Frankly, trading ahead of Q4 results may be a wise consideration. Remember, SFET has delivered consecutive growth over the past seven quarters. More importantly, they’ve provided evidence that they will enter the new year better positioned than ever to keep that winning streak alive. In fact, they are showing growth across all of its revenue-generating channels. 

Recent updates, like that about NetNut, highlight organic growth and the ability to capitalize on strengthening market positions. Better still, the momentum behind that growth looks strong, evidenced by its enterprise privacy business turning profitable and scoring its own record-setting numbers. Moreover, they noted that another subsidiary, CyberKick, is performing better than expected, stirring belief that income from that asset could contribute considerably more to revenue streams in the near term. Thus, appraising SFET on a sum of its parts, supported by company updates, exposes a disconnect between share price and performance. And with roughly $8.1 million in cash, which includes $4.3 million raised after Q3, it’s an imbalance serving up a timely investment opportunity. 

A Bullish Proposition In Play

Most important to that consideration is that SFET isn’t sitting idle. Instead, they are actively pursuing revenue-generating opportunities from clients across multiple sectors needing the type of cyber-security solutions SFET sells. Keep in mind, having the assets and managerial expertise to reach that demand should be considered an asset in itself that separates SFET from others in the space. 
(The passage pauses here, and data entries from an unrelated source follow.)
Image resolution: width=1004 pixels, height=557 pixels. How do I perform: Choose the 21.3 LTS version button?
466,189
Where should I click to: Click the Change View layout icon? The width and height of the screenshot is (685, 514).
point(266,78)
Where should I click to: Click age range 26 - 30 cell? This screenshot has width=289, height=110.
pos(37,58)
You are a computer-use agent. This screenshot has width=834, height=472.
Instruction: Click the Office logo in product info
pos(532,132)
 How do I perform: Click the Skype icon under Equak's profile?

Yes, there are big names in the sector, and yes, they offer specific solutions. But what’s different about SFET is that they are nimble, an appreciable difference from large-cap competitors that may find it difficult to quickly reprogram to address cyber-threats that change almost daily. 

In that sense, being small has its advantages. While SFET currently meets that description, a growth spurt is certainly not out of the question. In fact, strategic initiatives, formidable assets, a strong balance sheet, and expert management indicate that SFET is getting bigger. And with record revenues and strengthened bottom-line performance, the best news may be that historical performance could be a precursor of better things to come.